The sweet spot is very tight, and very close to the lenses, but once you've found it, the claim is true, that the falloff in optical clarity toward the edges is greatly reduced with the Index's lenses. That said: Personally I can't seem to get into perfect focus overall - even in the centre; I can see the screen door effect perfectly well, but not quite "get a lock" on it, in terms of focus - it kind of blurs and "wobbles around", as if I was wearing glasses of slightly wrong strength. Don't know whether this is something inherent the the HMD optics, or if I personally just need a pair of plus/minus-some-tenths correction lenses...
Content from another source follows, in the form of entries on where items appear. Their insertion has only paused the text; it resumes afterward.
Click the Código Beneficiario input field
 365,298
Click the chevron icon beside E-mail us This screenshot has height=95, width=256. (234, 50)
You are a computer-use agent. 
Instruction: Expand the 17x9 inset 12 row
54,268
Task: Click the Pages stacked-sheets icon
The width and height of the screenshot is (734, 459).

The rumors about glare in the Fresnel lenses are also true: Is is really rather bad, and tends to wash out the image, even in scenes that are not dark; But if there is lots of bright stuff overall, all across the view, to drown out the stray light, and make your pupils dilate, adapting to brighter conditions, I don't really think about it for the most time (although I don't rule out that it may be a considerable contributing factor to my aforementioned focussing difficulties) -- there is a lot of it, but it is quite dispersed, so it's more like an oilily moving thin mist distributed over a large field, than the familiar smaller bright highlights from Vive/RiftCV1. When your view is mostly black, it is outright horrible., but I don't really notice it in Elite, which is rarely actually completely dark, what with all the clouds and stuff it has in space. I did however find its exacerbating the rather limited overall dynamic range of the screens, to outright kill contrast in The Elder Scrolls V: Skyrim, which turned a dull indistinct gray, making every day an overcast one - out of doors and indoors both. This was mitigated considerably just a few hours ago, when somebody shared a preset for a postprocessing injector for that game, which boosts image contrast, and applies some sharpening - it was like getting rid of cataracts, frankly. Hopefully Valve can be talked into adding contrast, brightness, and saturation balancing into SteamVR, like Pimax did in their runtime -- or even better: OpenXR should (EDIT4: Umm, to be clear: I am not saying it "should" as in "I expect it to"; Just that "IMHO it should" :7) include a mastering standard (EDIT: ...so that a developer can build and light their HDR product to their artistic intent, once and for all, and then it falls to the VR runtime to tonemap as appropriate for the colour gamut and dynamic range capabilities of any connected device) - one can hope, at least... :7
Have yet to experience any truly smooth motion, since pushing 144 frames per seconds is not viable at the lowest supersampling levels I find acceptable, and I have not yet tried any titles with graphics that is simple enough to get there. :7
There is motion smoothing ("ATW" "ASW" in Oculus parlance), which synthesises ersatz frames, whenever one's computer can't keep up, but I can't personally stand the quality of those, so I keep that feature resolutely off. I do however allow for what Oculus would call "ASW" "ATW", which only takes the previous frame and pans it in accordance with your head rotation, when fps fall short of the target refresh rate, so you still get 144 updates for your looking around, even when you have frames repeating for several refresh cycles (EDIT3: Emphasis here on looking around, by the way; When you turn around using e.g. a thumbstick, it is rendered frames that does the turning, and you'll see stuttering and judder if you have frames repeating.)